WASHINGTON (dpa-AFX) - Crude oil futures edged lower on Monday, as concerns about energy demand growth outweighed somewhat positive factory output and retail sales data out of China.
Reports about Hurricane Barry being downgraded to a tropical depression and forecast that it might weaken further as it moves Arkansas dragged down the commodity.
West Texas Intermediate crude oil futures for August ended down $0.63, or about 1.1%, at $59.58 a barrel.
Meanwhile, Barry, which was downgraded from a tropical storm to a tropical depression, is expected to weaken further as it moves over Arkansas.
A report from the Energy Information Administration said crude oil production from major U.S. shale plays is forecast to climb by 49,000 barrels a day in August to 8.546 million barrels a day.

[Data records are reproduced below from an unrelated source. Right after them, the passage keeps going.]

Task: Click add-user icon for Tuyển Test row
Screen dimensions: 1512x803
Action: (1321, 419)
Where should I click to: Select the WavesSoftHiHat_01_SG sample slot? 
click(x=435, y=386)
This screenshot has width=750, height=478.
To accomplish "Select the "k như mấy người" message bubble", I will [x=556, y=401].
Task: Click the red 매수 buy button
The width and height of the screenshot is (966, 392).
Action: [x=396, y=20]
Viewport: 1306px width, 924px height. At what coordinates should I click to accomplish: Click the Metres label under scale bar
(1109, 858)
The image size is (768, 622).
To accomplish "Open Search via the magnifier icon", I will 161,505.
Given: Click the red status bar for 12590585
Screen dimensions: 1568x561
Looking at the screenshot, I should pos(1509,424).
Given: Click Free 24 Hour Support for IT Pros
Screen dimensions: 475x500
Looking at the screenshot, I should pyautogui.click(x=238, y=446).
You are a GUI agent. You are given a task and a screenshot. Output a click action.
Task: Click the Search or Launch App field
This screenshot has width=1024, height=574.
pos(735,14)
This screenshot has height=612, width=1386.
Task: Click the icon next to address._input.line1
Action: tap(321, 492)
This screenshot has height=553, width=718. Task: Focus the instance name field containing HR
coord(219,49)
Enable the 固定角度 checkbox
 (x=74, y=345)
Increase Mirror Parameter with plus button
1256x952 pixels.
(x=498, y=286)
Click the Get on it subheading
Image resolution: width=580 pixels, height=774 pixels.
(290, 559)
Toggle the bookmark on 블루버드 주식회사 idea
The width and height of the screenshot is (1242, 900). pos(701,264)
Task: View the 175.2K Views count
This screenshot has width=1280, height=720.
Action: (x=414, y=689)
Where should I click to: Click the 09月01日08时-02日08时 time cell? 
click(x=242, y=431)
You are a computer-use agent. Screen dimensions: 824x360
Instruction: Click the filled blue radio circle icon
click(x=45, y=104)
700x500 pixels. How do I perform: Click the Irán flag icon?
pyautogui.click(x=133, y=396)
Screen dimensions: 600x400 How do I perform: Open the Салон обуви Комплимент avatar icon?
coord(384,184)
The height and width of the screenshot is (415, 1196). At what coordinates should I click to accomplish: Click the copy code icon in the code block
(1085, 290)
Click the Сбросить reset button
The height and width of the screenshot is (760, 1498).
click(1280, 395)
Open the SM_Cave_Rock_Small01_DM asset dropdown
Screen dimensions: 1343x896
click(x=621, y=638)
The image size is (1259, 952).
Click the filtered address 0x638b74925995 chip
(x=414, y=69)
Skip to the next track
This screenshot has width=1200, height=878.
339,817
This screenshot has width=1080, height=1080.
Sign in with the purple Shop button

There is also the likelihood of oil output from Permian Basin rising by about 34,000 barrels a day next month.
In economic news from China, economic growth slowed to 6.2% in the second quarter in the world's second largest economy, helping raise expectations that Beijing will roll out more stimulus soon to ward off a sharper downturn.
Annual growth in industrial production advanced more-than-expected to 6.3% from 5% in May, showing the fastest growth in three months.
Likewise, retail sales grew at a faster pace of 9.8% after rising 8.6% a month ago. Economists had forecast an 8.5% increase for June.